Data Exploration with Python, Part 2

Preparing Your Data to be Explored

Tony Ojeda
District Insights
15 min readJan 3, 2018

--

This is the second post in our Data Exploration with Python series. Before reading this post, make sure to check out Data Exploration with Python, Part 1!

Mise en place (noun): In a professional kitchen, the disciplined organization and preparation of equipment and food before service begins.

When performing exploratory data analysis (EDA), it is important to not only prepare yourself (the analyst) but to prepare your data as well. As we discussed in the previous post, a small amount of preparation will often save you a significant amount of time later on. So let’s review where we should be at this point and then continue our exploration process with data preparation.

In Part 1 of this series, we were introduced to the data exploration framework we will be using. As a reminder, here is what that framework looks like.

We also introduced the example data set we are going to be using to illustrate the different phases and stages of the framework. Here is what that looks like.

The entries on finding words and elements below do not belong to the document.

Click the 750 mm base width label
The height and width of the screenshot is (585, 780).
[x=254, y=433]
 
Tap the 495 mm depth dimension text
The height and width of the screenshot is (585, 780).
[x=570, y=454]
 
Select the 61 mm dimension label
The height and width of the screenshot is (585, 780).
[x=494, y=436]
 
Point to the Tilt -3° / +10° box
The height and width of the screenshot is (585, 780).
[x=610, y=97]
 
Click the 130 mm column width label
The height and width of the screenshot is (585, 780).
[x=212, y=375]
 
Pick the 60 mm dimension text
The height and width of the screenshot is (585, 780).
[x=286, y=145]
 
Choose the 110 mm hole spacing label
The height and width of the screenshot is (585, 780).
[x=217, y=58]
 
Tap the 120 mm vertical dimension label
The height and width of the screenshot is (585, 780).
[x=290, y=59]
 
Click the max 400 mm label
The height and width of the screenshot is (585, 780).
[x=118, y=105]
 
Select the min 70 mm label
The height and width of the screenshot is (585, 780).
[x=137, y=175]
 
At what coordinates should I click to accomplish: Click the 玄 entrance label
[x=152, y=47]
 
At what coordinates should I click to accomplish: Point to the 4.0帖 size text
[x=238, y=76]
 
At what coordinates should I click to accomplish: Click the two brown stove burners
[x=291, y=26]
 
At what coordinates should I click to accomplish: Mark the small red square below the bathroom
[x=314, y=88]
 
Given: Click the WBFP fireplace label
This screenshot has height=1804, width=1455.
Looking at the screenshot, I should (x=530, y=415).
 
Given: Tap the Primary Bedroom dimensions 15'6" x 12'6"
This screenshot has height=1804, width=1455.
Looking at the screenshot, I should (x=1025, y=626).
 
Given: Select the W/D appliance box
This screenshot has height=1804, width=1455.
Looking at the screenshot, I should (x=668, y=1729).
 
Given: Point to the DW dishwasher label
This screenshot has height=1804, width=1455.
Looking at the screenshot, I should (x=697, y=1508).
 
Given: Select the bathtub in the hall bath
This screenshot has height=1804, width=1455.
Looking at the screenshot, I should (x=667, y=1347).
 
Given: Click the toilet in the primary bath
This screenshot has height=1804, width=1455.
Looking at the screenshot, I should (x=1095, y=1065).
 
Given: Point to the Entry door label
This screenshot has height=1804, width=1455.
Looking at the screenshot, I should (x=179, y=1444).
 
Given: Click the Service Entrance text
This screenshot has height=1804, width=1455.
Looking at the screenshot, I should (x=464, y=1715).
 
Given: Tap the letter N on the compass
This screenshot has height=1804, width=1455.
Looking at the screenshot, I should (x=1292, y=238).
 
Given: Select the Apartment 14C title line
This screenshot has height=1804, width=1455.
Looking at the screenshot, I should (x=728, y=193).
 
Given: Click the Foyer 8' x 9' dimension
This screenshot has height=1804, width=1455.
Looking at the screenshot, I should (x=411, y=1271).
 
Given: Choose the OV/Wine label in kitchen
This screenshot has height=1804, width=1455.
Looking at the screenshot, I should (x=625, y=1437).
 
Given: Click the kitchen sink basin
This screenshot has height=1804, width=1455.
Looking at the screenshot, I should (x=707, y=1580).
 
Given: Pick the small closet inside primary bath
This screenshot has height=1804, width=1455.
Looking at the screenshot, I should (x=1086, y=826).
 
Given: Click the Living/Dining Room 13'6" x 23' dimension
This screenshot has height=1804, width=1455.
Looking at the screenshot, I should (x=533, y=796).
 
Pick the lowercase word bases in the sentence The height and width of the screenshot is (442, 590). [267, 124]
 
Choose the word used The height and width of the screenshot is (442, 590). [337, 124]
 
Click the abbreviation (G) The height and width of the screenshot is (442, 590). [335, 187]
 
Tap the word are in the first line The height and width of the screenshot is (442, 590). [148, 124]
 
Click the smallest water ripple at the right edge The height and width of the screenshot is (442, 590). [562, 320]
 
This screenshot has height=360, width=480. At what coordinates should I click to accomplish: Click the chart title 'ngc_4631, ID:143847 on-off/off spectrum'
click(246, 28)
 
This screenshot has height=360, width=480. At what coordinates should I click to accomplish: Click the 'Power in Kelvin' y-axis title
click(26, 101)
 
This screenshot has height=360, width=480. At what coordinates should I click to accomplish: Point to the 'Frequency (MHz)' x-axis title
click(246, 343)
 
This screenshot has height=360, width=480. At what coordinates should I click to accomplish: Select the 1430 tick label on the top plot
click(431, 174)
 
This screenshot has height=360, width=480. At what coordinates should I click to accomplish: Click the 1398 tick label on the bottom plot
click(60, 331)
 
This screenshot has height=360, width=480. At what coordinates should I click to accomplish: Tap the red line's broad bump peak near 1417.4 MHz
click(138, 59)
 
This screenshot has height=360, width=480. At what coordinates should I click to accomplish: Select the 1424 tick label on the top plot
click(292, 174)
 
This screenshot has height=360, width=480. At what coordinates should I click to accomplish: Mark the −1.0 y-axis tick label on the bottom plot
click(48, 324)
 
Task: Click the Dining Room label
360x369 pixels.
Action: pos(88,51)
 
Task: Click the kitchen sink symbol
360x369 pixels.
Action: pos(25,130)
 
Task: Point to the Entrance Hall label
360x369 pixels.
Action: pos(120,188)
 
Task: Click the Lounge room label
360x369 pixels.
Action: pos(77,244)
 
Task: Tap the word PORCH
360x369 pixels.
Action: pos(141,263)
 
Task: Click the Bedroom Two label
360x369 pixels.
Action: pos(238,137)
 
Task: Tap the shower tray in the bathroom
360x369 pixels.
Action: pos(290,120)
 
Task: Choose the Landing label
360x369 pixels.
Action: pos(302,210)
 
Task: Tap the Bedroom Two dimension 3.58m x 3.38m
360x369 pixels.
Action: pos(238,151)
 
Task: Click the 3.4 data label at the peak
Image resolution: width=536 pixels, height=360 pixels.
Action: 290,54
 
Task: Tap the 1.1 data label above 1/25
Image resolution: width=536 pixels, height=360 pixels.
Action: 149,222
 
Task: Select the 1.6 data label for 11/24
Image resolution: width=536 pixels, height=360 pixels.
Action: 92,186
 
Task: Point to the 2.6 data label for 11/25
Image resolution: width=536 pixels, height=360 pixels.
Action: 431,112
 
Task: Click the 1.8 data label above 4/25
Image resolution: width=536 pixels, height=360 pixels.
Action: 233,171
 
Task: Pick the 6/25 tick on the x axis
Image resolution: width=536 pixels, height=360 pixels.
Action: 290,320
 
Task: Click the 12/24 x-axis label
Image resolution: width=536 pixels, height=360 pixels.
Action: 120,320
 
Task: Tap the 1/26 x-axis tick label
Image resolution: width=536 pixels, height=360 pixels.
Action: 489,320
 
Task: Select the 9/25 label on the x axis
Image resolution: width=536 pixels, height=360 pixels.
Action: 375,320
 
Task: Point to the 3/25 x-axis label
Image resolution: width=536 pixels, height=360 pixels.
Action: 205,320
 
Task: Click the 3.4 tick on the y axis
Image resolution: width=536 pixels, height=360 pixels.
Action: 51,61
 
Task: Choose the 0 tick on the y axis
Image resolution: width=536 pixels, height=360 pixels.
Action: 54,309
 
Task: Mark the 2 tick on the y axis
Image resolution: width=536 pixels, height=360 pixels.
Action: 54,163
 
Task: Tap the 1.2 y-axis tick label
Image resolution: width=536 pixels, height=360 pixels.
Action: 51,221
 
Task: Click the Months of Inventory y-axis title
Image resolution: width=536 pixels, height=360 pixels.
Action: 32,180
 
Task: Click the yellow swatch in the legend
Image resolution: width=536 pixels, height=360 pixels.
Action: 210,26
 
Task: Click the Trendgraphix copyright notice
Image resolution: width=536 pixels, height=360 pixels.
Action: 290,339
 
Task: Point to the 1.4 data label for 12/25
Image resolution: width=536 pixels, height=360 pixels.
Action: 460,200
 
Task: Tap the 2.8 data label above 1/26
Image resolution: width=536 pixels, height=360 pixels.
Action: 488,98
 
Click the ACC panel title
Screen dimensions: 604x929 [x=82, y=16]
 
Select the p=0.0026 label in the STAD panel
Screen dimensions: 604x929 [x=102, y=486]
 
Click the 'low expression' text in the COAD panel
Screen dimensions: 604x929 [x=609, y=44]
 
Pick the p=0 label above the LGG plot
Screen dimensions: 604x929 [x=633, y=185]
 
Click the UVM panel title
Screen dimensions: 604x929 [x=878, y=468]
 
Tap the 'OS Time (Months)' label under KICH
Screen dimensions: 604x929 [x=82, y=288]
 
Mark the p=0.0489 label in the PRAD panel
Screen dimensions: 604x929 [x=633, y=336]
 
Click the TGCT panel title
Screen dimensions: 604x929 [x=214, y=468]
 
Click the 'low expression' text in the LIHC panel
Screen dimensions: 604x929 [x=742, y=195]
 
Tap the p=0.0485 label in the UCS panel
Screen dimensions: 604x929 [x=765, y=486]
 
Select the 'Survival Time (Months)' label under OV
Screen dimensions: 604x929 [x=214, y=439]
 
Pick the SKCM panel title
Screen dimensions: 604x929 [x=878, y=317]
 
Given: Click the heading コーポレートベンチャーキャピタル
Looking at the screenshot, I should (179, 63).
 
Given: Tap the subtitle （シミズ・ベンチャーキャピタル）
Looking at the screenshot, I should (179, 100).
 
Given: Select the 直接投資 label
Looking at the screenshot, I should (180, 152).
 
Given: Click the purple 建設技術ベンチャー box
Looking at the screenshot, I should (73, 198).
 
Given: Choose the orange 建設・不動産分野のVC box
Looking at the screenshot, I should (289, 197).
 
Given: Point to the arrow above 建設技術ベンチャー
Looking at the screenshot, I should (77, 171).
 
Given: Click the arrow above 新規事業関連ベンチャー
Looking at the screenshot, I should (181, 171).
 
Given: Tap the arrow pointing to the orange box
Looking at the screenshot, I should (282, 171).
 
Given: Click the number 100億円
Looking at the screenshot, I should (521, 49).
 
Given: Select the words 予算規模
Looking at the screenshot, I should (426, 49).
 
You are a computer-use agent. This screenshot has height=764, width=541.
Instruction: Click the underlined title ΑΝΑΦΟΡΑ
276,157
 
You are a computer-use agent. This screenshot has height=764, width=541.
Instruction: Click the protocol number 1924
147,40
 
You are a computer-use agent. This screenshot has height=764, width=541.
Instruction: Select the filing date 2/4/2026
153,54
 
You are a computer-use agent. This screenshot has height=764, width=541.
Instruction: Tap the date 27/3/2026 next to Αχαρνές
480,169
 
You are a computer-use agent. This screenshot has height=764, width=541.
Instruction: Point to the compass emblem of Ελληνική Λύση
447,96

We then familiarized ourselves with our data set by identifying the types of information and entities encoded within it. We also reviewed several data transformation and visualization methods that we will use later to explore and analyze it. Now we are at the last stage of the framework’s Prep Phase, the Create stage, where our goal will be to create additional categorical fields that will make our data easier to explore and allow us to view it from new perspectives.

Renaming Columns to be More Intuitive

Before we dive in and start creating categories, however, we have an opportunity to improve our categorization efforts by examining the columns in our data and making sure their labels intuitively convey what they represent. Just as with the other aspects of preparation, changing them now will save us from having to remember what displ or co2TailpipeGpm mean when they show up on a chart later. In my experience, these small, detail-oriented enhancements to the beginning of your process usually compound and preserve cognitive cycles that you can later apply to extracting insights.

We can use the code below to rename the columns in our vehicles data frame.

Thinking About Categorization

Now that we have changed our column names to be more intuitive, let’s take a moment to think about what categorization is and examine the categories that currently exist in our data set. At the most basic level, categorization is just a way that humans structure information — how we hierarchically create order out of complexity. Categories are formed based on attributes that entities have in common, and they present us with different perspectives from which we can view and think about our data.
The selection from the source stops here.